DATA UNDER STUDY: Begin

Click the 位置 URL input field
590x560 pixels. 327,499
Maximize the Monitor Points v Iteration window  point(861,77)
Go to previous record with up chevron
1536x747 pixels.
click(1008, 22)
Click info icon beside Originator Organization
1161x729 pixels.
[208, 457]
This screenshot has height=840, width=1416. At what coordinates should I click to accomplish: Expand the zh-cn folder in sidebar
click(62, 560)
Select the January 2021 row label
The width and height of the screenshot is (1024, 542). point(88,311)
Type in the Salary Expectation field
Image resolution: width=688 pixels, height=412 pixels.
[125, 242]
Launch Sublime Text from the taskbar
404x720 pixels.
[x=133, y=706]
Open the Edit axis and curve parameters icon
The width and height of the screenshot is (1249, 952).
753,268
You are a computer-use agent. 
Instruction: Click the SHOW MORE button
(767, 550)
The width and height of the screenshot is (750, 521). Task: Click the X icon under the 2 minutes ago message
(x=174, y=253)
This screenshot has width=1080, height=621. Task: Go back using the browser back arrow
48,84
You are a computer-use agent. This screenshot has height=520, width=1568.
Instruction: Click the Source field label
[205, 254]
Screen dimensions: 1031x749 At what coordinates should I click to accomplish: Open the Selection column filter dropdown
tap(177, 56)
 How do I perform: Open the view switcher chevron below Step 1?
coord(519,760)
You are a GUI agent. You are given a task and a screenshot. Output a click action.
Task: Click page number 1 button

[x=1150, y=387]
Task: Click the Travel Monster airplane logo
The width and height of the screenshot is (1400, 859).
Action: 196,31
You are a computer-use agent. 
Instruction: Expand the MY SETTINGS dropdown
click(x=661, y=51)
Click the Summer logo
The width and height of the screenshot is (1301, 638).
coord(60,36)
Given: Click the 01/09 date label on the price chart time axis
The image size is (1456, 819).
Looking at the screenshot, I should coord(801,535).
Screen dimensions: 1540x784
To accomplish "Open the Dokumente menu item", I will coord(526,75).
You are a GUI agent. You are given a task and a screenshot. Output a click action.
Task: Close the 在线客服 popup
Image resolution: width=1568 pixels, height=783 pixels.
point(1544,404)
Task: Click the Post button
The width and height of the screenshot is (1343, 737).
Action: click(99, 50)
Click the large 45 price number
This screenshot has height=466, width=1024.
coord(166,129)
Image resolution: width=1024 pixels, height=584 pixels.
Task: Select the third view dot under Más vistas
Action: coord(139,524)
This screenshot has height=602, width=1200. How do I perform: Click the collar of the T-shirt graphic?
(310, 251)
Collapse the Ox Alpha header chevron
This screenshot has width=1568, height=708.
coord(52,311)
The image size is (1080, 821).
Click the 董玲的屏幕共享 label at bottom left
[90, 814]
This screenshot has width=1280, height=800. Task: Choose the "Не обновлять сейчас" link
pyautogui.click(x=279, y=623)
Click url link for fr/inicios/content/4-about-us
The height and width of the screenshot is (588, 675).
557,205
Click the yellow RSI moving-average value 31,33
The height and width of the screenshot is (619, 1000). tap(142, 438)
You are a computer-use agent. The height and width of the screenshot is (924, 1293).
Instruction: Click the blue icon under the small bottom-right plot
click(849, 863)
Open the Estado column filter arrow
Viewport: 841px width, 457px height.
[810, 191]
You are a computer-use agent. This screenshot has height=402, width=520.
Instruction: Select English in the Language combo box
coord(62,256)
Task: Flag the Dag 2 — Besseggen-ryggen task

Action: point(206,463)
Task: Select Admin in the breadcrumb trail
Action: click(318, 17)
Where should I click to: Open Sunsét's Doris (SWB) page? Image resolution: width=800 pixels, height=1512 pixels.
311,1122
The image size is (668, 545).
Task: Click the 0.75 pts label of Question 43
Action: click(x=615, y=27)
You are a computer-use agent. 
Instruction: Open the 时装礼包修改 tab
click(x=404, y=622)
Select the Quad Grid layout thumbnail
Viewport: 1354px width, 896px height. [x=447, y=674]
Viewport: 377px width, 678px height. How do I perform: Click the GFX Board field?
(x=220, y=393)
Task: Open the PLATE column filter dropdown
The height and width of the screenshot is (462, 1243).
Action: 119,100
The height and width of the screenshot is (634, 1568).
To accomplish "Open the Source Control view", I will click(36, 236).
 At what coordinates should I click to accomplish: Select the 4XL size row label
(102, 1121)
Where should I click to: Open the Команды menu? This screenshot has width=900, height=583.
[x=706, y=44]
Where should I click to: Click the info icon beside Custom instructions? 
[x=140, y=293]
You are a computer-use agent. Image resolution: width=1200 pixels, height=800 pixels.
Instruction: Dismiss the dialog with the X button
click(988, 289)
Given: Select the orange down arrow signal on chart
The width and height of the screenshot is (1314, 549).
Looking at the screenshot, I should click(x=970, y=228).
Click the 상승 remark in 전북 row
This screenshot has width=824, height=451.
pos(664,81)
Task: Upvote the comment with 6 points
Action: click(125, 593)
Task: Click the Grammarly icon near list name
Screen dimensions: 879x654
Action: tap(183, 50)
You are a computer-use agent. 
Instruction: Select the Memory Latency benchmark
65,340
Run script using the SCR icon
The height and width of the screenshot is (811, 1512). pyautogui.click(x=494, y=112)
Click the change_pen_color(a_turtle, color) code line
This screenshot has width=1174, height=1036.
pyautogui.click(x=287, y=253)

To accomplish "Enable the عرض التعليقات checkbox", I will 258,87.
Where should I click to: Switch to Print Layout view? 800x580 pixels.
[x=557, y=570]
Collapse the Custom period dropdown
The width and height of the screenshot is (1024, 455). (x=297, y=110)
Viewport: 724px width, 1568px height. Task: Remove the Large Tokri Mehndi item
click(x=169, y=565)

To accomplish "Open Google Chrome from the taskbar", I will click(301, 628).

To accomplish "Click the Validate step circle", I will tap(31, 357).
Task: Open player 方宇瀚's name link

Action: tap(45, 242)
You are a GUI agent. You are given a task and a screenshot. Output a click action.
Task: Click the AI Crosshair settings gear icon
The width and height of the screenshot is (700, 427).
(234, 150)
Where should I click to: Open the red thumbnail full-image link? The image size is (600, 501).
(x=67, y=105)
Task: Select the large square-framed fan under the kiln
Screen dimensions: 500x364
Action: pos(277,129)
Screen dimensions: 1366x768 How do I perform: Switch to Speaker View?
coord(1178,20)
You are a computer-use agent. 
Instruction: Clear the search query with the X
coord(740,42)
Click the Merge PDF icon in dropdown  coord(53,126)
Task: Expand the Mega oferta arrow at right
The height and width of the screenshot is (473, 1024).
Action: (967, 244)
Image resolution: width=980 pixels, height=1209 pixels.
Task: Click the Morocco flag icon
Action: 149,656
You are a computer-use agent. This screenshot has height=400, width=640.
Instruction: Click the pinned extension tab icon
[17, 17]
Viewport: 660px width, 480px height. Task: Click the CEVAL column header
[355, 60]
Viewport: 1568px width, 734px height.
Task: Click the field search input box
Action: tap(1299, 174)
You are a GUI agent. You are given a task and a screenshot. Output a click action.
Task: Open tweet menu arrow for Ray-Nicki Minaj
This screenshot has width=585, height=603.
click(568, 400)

DATA UNDER STUDY: End

The line with "Given: Click the" is the last to include; transcribe exactly every line from the top of the material above down to it.

* ANSWER SPACE:
Click the 位置 URL input field
590x560 pixels. 327,499
Maximize the Monitor Points v Iteration window  point(861,77)
Go to previous record with up chevron
1536x747 pixels.
click(1008, 22)
Click info icon beside Originator Organization
1161x729 pixels.
[208, 457]
This screenshot has height=840, width=1416. At what coordinates should I click to accomplish: Expand the zh-cn folder in sidebar
click(62, 560)
Select the January 2021 row label
The width and height of the screenshot is (1024, 542). point(88,311)
Type in the Salary Expectation field
Image resolution: width=688 pixels, height=412 pixels.
[125, 242]
Launch Sublime Text from the taskbar
404x720 pixels.
[x=133, y=706]
Open the Edit axis and curve parameters icon
The width and height of the screenshot is (1249, 952).
753,268
You are a computer-use agent. 
Instruction: Click the SHOW MORE button
(767, 550)
The width and height of the screenshot is (750, 521). Task: Click the X icon under the 2 minutes ago message
(x=174, y=253)
This screenshot has width=1080, height=621. Task: Go back using the browser back arrow
48,84
You are a computer-use agent. This screenshot has height=520, width=1568.
Instruction: Click the Source field label
[205, 254]
Screen dimensions: 1031x749 At what coordinates should I click to accomplish: Open the Selection column filter dropdown
tap(177, 56)
 How do I perform: Open the view switcher chevron below Step 1?
coord(519,760)
You are a GUI agent. You are given a task and a screenshot. Output a click action.
Task: Click page number 1 button

[x=1150, y=387]
Task: Click the Travel Monster airplane logo
The width and height of the screenshot is (1400, 859).
Action: 196,31
You are a computer-use agent. 
Instruction: Expand the MY SETTINGS dropdown
click(x=661, y=51)
Click the Summer logo
The width and height of the screenshot is (1301, 638).
coord(60,36)
Given: Click the 01/09 date label on the price chart time axis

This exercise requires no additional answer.